PROBLEM DESCRIPTION
Repeat the records. Each line must match exactly.

[Start of section]

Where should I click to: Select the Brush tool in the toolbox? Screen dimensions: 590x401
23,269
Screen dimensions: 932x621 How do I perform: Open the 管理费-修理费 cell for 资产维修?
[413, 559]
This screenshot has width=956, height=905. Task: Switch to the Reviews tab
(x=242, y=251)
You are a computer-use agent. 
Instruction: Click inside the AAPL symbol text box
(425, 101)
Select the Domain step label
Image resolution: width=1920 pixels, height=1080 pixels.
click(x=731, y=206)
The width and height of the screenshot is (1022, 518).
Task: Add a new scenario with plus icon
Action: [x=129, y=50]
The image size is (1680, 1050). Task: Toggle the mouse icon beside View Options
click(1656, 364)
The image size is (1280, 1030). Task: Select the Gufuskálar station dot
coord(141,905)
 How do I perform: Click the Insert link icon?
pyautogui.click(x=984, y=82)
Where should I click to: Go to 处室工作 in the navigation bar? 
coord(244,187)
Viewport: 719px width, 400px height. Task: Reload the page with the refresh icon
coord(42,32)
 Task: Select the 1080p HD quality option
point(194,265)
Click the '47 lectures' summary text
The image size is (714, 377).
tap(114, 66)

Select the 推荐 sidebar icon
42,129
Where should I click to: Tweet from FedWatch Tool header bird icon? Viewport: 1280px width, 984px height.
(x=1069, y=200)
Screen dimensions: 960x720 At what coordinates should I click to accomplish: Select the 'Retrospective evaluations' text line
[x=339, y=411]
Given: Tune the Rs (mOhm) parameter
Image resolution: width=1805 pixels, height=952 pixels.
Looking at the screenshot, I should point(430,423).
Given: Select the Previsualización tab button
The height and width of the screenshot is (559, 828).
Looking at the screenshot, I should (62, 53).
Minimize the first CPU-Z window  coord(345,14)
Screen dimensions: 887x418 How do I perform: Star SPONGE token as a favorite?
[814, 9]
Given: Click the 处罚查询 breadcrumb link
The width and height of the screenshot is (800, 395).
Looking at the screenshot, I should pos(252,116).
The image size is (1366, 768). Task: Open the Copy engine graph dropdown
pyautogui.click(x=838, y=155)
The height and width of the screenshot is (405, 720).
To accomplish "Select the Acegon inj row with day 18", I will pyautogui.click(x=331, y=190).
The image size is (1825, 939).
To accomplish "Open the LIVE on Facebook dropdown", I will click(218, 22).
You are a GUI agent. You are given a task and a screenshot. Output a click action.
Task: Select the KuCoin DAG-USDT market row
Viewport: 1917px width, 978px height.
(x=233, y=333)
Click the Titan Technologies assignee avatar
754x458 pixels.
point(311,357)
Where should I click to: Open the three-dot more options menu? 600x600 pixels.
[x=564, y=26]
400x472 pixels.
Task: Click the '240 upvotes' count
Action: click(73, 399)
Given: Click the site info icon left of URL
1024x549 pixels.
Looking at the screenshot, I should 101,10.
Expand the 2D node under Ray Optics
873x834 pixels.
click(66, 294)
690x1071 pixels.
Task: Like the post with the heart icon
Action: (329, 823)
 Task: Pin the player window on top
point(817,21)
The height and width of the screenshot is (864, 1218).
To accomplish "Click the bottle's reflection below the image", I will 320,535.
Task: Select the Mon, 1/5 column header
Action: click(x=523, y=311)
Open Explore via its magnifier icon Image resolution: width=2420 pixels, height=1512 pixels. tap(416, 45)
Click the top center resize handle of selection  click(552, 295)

[End of section]

RESPONSE TO THIS EXERCISE
Where should I click to: Select the Brush tool in the toolbox? Screen dimensions: 590x401
23,269
Screen dimensions: 932x621 How do I perform: Open the 管理费-修理费 cell for 资产维修?
[413, 559]
This screenshot has width=956, height=905. Task: Switch to the Reviews tab
(x=242, y=251)
You are a computer-use agent. 
Instruction: Click inside the AAPL symbol text box
(425, 101)
Select the Domain step label
Image resolution: width=1920 pixels, height=1080 pixels.
click(x=731, y=206)
The width and height of the screenshot is (1022, 518).
Task: Add a new scenario with plus icon
Action: [x=129, y=50]
The image size is (1680, 1050). Task: Toggle the mouse icon beside View Options
click(1656, 364)
The image size is (1280, 1030). Task: Select the Gufuskálar station dot
coord(141,905)
 How do I perform: Click the Insert link icon?
pyautogui.click(x=984, y=82)
Where should I click to: Go to 处室工作 in the navigation bar? 
coord(244,187)
Viewport: 719px width, 400px height. Task: Reload the page with the refresh icon
coord(42,32)
 Task: Select the 1080p HD quality option
point(194,265)
Click the '47 lectures' summary text
The image size is (714, 377).
tap(114, 66)

Select the 推荐 sidebar icon
42,129
Where should I click to: Tweet from FedWatch Tool header bird icon? Viewport: 1280px width, 984px height.
(x=1069, y=200)
Screen dimensions: 960x720 At what coordinates should I click to accomplish: Select the 'Retrospective evaluations' text line
[x=339, y=411]
Given: Tune the Rs (mOhm) parameter
Image resolution: width=1805 pixels, height=952 pixels.
Looking at the screenshot, I should point(430,423).
Given: Select the Previsualización tab button
The height and width of the screenshot is (559, 828).
Looking at the screenshot, I should (62, 53).
Minimize the first CPU-Z window  coord(345,14)
Screen dimensions: 887x418 How do I perform: Star SPONGE token as a favorite?
[814, 9]
Given: Click the 处罚查询 breadcrumb link
The width and height of the screenshot is (800, 395).
Looking at the screenshot, I should pos(252,116).
The image size is (1366, 768). Task: Open the Copy engine graph dropdown
pyautogui.click(x=838, y=155)
The height and width of the screenshot is (405, 720).
To accomplish "Select the Acegon inj row with day 18", I will pyautogui.click(x=331, y=190).
The image size is (1825, 939).
To accomplish "Open the LIVE on Facebook dropdown", I will click(218, 22).
You are a GUI agent. You are given a task and a screenshot. Output a click action.
Task: Select the KuCoin DAG-USDT market row
Viewport: 1917px width, 978px height.
(x=233, y=333)
Click the Titan Technologies assignee avatar
754x458 pixels.
point(311,357)
Where should I click to: Open the three-dot more options menu? 600x600 pixels.
[x=564, y=26]
400x472 pixels.
Task: Click the '240 upvotes' count
Action: click(73, 399)
Given: Click the site info icon left of URL
1024x549 pixels.
Looking at the screenshot, I should 101,10.
Expand the 2D node under Ray Optics
873x834 pixels.
click(66, 294)
690x1071 pixels.
Task: Like the post with the heart icon
Action: (329, 823)
 Task: Pin the player window on top
point(817,21)
The height and width of the screenshot is (864, 1218).
To accomplish "Click the bottle's reflection below the image", I will 320,535.
Task: Select the Mon, 1/5 column header
Action: click(x=523, y=311)
Open Explore via its magnifier icon Image resolution: width=2420 pixels, height=1512 pixels. tap(416, 45)
Click the top center resize handle of selection  click(552, 295)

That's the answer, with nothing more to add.